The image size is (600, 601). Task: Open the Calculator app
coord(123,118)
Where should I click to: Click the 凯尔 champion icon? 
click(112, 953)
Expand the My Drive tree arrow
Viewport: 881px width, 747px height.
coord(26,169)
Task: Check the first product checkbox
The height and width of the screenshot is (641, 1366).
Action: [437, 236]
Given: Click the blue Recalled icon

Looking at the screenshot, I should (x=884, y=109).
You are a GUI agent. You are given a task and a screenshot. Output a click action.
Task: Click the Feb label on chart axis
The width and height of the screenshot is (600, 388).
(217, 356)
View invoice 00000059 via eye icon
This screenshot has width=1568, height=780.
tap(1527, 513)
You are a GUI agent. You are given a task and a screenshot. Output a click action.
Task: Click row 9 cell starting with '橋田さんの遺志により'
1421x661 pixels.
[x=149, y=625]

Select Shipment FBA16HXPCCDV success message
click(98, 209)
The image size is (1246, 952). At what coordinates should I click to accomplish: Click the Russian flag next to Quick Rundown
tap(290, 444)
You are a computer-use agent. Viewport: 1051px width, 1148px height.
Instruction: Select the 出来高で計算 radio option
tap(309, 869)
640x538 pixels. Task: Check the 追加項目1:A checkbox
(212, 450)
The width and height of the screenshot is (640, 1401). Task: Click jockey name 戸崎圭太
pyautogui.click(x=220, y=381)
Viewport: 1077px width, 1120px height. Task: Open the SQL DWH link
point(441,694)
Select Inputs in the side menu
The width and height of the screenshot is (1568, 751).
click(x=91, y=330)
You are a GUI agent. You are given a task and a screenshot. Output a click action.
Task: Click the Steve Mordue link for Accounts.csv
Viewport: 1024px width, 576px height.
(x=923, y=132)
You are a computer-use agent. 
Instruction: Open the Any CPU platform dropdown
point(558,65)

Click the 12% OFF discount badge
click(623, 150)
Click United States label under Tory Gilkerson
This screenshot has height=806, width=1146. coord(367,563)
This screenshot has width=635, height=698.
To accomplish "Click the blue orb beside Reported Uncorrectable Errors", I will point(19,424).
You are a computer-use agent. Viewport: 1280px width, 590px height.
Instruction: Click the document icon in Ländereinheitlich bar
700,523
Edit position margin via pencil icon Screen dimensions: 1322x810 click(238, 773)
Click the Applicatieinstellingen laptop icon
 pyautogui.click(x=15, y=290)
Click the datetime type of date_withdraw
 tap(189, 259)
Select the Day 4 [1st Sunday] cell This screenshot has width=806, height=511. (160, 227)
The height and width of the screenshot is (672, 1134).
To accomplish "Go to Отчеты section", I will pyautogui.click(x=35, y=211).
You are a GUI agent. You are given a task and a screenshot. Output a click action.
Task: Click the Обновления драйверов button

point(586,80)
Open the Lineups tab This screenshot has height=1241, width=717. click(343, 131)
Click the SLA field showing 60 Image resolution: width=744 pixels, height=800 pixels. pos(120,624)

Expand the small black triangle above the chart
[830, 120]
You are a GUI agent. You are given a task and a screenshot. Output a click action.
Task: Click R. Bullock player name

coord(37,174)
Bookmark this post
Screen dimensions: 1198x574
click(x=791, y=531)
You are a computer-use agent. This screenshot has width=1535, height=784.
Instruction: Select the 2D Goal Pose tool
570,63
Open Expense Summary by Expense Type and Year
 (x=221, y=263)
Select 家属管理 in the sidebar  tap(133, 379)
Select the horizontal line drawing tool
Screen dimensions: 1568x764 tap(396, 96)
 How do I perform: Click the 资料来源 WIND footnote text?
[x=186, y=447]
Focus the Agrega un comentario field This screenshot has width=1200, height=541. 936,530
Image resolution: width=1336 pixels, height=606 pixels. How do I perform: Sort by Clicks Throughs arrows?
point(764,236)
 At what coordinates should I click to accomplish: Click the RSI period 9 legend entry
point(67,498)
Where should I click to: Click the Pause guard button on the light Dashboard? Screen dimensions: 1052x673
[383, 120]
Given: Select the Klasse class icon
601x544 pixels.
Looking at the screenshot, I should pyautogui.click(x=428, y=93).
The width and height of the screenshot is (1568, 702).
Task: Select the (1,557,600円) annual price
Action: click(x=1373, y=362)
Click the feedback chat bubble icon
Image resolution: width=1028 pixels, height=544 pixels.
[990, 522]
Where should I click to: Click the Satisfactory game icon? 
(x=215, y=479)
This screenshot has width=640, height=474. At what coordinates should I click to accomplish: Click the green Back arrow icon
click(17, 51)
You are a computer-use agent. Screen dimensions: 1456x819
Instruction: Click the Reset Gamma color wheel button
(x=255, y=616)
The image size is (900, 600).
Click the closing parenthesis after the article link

= WHAT YOU HAVE TO DO =
Return all of the material verbatim, with no line left out.

= RESPONSE TO THIS TASK =
The image size is (600, 601). Task: Open the Calculator app
coord(123,118)
Where should I click to: Click the 凯尔 champion icon? 
click(112, 953)
Expand the My Drive tree arrow
Viewport: 881px width, 747px height.
coord(26,169)
Task: Check the first product checkbox
The height and width of the screenshot is (641, 1366).
Action: [437, 236]
Given: Click the blue Recalled icon

Looking at the screenshot, I should (x=884, y=109).
You are a GUI agent. You are given a task and a screenshot. Output a click action.
Task: Click the Feb label on chart axis
The width and height of the screenshot is (600, 388).
(217, 356)
View invoice 00000059 via eye icon
This screenshot has width=1568, height=780.
tap(1527, 513)
You are a GUI agent. You are given a task and a screenshot. Output a click action.
Task: Click row 9 cell starting with '橋田さんの遺志により'
1421x661 pixels.
[x=149, y=625]

Select Shipment FBA16HXPCCDV success message
click(98, 209)
The image size is (1246, 952). At what coordinates should I click to accomplish: Click the Russian flag next to Quick Rundown
tap(290, 444)
You are a computer-use agent. Viewport: 1051px width, 1148px height.
Instruction: Select the 出来高で計算 radio option
tap(309, 869)
640x538 pixels. Task: Check the 追加項目1:A checkbox
(212, 450)
The width and height of the screenshot is (640, 1401). Task: Click jockey name 戸崎圭太
pyautogui.click(x=220, y=381)
Viewport: 1077px width, 1120px height. Task: Open the SQL DWH link
point(441,694)
Select Inputs in the side menu
The width and height of the screenshot is (1568, 751).
click(x=91, y=330)
You are a GUI agent. You are given a task and a screenshot. Output a click action.
Task: Click the Steve Mordue link for Accounts.csv
Viewport: 1024px width, 576px height.
(x=923, y=132)
You are a computer-use agent. 
Instruction: Open the Any CPU platform dropdown
point(558,65)

Click the 12% OFF discount badge
click(623, 150)
Click United States label under Tory Gilkerson
This screenshot has height=806, width=1146. coord(367,563)
This screenshot has width=635, height=698.
To accomplish "Click the blue orb beside Reported Uncorrectable Errors", I will point(19,424).
You are a computer-use agent. Viewport: 1280px width, 590px height.
Instruction: Click the document icon in Ländereinheitlich bar
700,523
Edit position margin via pencil icon Screen dimensions: 1322x810 click(238, 773)
Click the Applicatieinstellingen laptop icon
 pyautogui.click(x=15, y=290)
Click the datetime type of date_withdraw
 tap(189, 259)
Select the Day 4 [1st Sunday] cell This screenshot has width=806, height=511. (160, 227)
The height and width of the screenshot is (672, 1134).
To accomplish "Go to Отчеты section", I will pyautogui.click(x=35, y=211).
You are a GUI agent. You are given a task and a screenshot. Output a click action.
Task: Click the Обновления драйверов button

point(586,80)
Open the Lineups tab This screenshot has height=1241, width=717. click(343, 131)
Click the SLA field showing 60 Image resolution: width=744 pixels, height=800 pixels. pos(120,624)

Expand the small black triangle above the chart
[830, 120]
You are a GUI agent. You are given a task and a screenshot. Output a click action.
Task: Click R. Bullock player name

coord(37,174)
Bookmark this post
Screen dimensions: 1198x574
click(x=791, y=531)
You are a computer-use agent. This screenshot has width=1535, height=784.
Instruction: Select the 2D Goal Pose tool
570,63
Open Expense Summary by Expense Type and Year
 (x=221, y=263)
Select 家属管理 in the sidebar  tap(133, 379)
Select the horizontal line drawing tool
Screen dimensions: 1568x764 tap(396, 96)
 How do I perform: Click the 资料来源 WIND footnote text?
[x=186, y=447]
Focus the Agrega un comentario field This screenshot has width=1200, height=541. 936,530
Image resolution: width=1336 pixels, height=606 pixels. How do I perform: Sort by Clicks Throughs arrows?
point(764,236)
 At what coordinates should I click to accomplish: Click the RSI period 9 legend entry
point(67,498)
Where should I click to: Click the Pause guard button on the light Dashboard? Screen dimensions: 1052x673
[383, 120]
Given: Select the Klasse class icon
601x544 pixels.
Looking at the screenshot, I should pyautogui.click(x=428, y=93).
The width and height of the screenshot is (1568, 702).
Task: Select the (1,557,600円) annual price
Action: click(x=1373, y=362)
Click the feedback chat bubble icon
Image resolution: width=1028 pixels, height=544 pixels.
[990, 522]
Where should I click to: Click the Satisfactory game icon? 
(x=215, y=479)
This screenshot has width=640, height=474. At what coordinates should I click to accomplish: Click the green Back arrow icon
click(17, 51)
You are a computer-use agent. Screen dimensions: 1456x819
Instruction: Click the Reset Gamma color wheel button
(x=255, y=616)
The image size is (900, 600).
Click the closing parenthesis after the article link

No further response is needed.